The following morning, the cat is once again at the back door. It does not wait to be invited in. It rushes past Harry’s outstretched hand and makes a beeline for the kitchen. It seems to be hungry. Surely a handsome-looking cat like this can’t have been out all night, can it? Harry doesn’t have any pressing appointments, so he pops along the road to the convenience store and returns with a box of pouches of gourmet cat food. On the way, he thinks of suitable cat names. Being a fan of the musical Cats, he toys with Mungojerrie and Rumpleteaser, Growltigger and Shimbleshanks, but decides they are too fussy. He settles on Lucky. Lucky is the obvious name for a black cat.
Serendipity seems to work straight away. No sooner has he fed Lucky his gourmet turkey treat than the phone rings. It is Ben Maverick of Maverick Leisure Services offering him the job as General Manager of the new Fridge Magnet Advisory Centre that is opening on the industrial estate. While fridge magnet advice may not have the prestige of kite design, it is a step in the right direction. He needs to keep Lucky around and as he will be out of the house now in the daytime, he fits a cat door so that the cat can come and go.
Kate Dunning-Kruger believes that every cloud has a silver lining. So when she loses her job in marketing with BestFone in their rationalisation drive, she is sure something will turn up. When she is selected to promote a new weather phone app, her faith seems justified. She is over the moon. The new app, she is told, does not merely predict the weather, it can change localised weather conditions. It was created by a whizz-kid in California and cloned by a fourteen-year-old computer geek from Devon. Kate does not need to know how Elements works but, she is told, it has been successfully trialled in one or two places around the county. She is one of a small team who are to start a promotion campaign from a discrete office on Palace Park Industrial Estate. They are hoping to roll the revolutionary new app out nationally soon to those who can afford it. It is by no means going to be a freebie. But before it can be rolled out, she is told, there are cybersecurity issues to overcome. Their IT consultant who goes by the unlikely name of Max Acker is working on these.

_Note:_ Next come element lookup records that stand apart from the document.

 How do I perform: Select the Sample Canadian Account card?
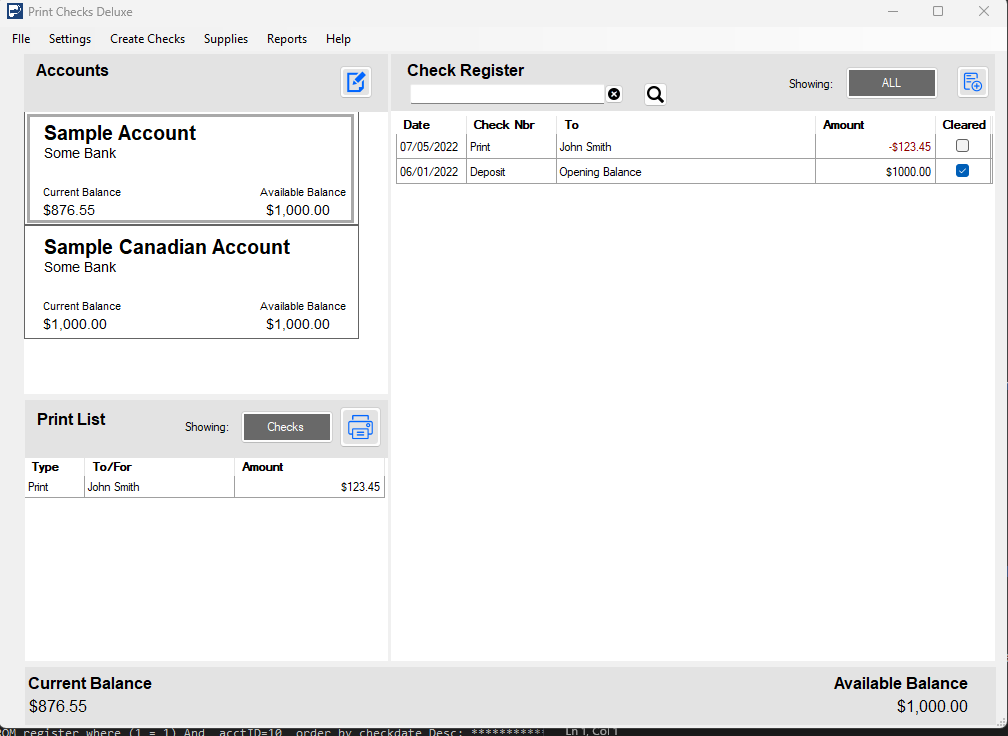(191, 281)
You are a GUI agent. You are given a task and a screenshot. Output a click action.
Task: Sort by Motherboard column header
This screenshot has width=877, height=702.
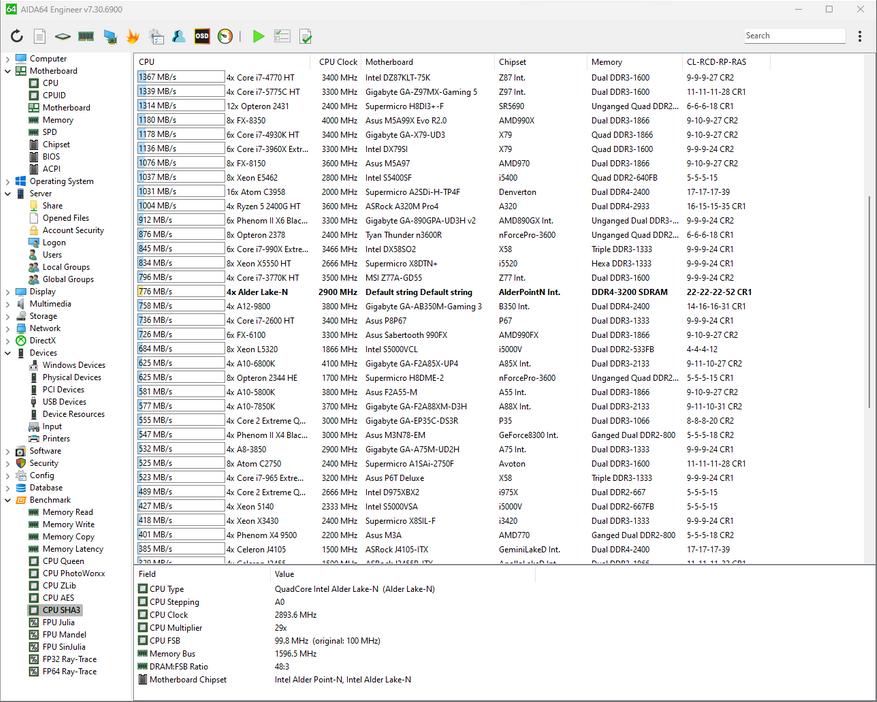389,62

Kate is recently divorced and although there are pitfalls in getting involved with anyone new so soon, she can’t wait to get dating again. Her friends wonder if perhaps she is too eager. She might end up making the same mistakes. They point out that Bill was arrogant, self-centred and lazy. She should take her time and concentrate on her own well-being. Kate explains that as a thirty-something single female, there is only so much you can do in a small town. Everything seems to be geared up to couples. And besides, now she has a new job, she will be able to work on her self-confidence.
Kate finds her office housed in a new prefabricated block on the estate, alongside the Bikini Museum, the Mulatu Astatke School of African Dance and The Fridge Magnet Advisory Centre. An interesting selection of enterprises, she thinks, entirely different from working in the corporate environment at BestFone on the fifth floor of the city block, alongside the insurance brokers and tax consultants. Further along the avenue are Balalaika Tuition Centre, Mojo Filter Bicycle Hire and a tall featureless matt black building which has no windows. Nor does it appear to have an entrance. No lettering or insignia to suggest what it might be. Palace Park is a strange environment.
She begins to learn about the new weather app. Although it is in its infancy, there are already reports of its success. Charlie Dixon apparently used it to bring fine weather for the Exeter race meeting when it was raining in the rest of the county. Nick Carr conjured up a torrential downpour to bring a close to a village cricket match when his team were in a losing position to force a draw. The result ensured that his team, Dartmouth Royals retained the title for another year. It appears the app can be activated at short notice. Early indications suggest it works best when activated at short notice, but it now needs to be tested further afield.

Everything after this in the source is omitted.